What you need to do: Please filter the data below down to the lines holding the string "Compartir".
** Information shown follows **
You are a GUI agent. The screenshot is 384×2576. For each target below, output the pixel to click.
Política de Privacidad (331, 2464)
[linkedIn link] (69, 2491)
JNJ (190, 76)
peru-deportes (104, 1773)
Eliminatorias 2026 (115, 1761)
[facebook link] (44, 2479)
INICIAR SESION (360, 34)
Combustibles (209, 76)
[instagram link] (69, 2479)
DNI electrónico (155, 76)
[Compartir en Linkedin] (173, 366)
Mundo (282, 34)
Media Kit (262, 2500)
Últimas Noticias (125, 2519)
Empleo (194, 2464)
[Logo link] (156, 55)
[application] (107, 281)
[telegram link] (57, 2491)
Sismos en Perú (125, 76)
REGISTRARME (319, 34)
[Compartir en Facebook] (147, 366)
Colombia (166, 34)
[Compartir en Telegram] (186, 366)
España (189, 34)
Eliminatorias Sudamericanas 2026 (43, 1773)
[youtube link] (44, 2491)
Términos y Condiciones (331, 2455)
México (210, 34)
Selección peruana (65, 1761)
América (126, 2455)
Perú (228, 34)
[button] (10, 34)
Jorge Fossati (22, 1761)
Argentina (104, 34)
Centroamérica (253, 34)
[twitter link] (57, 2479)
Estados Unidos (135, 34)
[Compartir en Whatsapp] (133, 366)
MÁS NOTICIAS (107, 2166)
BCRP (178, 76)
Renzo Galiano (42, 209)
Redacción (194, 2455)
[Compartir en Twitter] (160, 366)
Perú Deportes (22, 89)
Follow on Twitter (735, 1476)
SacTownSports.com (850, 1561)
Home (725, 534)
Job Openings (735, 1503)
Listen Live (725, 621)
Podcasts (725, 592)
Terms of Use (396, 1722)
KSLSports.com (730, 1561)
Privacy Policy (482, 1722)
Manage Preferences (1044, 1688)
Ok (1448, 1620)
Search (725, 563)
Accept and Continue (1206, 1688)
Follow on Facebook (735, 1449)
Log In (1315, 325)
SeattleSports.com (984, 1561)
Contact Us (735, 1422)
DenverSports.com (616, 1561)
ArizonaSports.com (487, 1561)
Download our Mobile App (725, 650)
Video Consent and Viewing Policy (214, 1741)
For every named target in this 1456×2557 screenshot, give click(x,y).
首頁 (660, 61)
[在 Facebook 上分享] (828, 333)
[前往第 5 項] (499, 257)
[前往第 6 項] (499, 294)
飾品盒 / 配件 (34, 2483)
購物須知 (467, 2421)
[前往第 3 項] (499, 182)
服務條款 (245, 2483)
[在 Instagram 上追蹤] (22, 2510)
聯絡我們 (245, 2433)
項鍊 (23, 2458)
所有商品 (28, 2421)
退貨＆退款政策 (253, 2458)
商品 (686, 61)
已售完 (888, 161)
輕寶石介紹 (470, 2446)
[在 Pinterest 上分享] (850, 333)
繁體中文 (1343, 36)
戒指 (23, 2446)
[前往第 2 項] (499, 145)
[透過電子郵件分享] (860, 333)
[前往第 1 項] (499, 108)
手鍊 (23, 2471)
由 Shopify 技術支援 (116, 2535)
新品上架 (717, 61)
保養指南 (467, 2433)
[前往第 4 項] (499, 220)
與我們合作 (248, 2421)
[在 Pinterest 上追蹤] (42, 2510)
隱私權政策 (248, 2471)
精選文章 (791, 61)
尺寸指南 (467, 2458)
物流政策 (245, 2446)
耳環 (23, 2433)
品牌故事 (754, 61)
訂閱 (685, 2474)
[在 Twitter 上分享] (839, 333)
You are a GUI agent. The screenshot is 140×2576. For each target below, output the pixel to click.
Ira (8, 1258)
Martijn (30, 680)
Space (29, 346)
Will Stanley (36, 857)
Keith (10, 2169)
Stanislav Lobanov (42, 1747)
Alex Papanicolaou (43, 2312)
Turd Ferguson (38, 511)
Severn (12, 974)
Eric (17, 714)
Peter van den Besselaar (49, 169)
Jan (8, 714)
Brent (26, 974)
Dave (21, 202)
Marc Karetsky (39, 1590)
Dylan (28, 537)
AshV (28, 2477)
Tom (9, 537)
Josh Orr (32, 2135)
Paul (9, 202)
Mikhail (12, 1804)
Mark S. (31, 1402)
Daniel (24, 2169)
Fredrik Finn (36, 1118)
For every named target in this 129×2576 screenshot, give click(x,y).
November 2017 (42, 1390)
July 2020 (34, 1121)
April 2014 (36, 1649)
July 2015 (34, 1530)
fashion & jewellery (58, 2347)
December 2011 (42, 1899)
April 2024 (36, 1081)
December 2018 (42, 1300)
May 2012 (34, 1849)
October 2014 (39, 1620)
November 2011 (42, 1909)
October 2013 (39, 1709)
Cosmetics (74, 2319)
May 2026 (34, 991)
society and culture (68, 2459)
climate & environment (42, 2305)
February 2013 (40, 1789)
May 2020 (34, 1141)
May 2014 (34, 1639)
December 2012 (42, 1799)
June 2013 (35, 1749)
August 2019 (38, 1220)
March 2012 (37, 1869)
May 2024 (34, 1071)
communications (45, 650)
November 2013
** End of Information shown **
Result:
[Compartir en Linkedin] (173, 366)
[Compartir en Facebook] (147, 366)
[Compartir en Telegram] (186, 366)
[Compartir en Whatsapp] (133, 366)
[Compartir en Twitter] (160, 366)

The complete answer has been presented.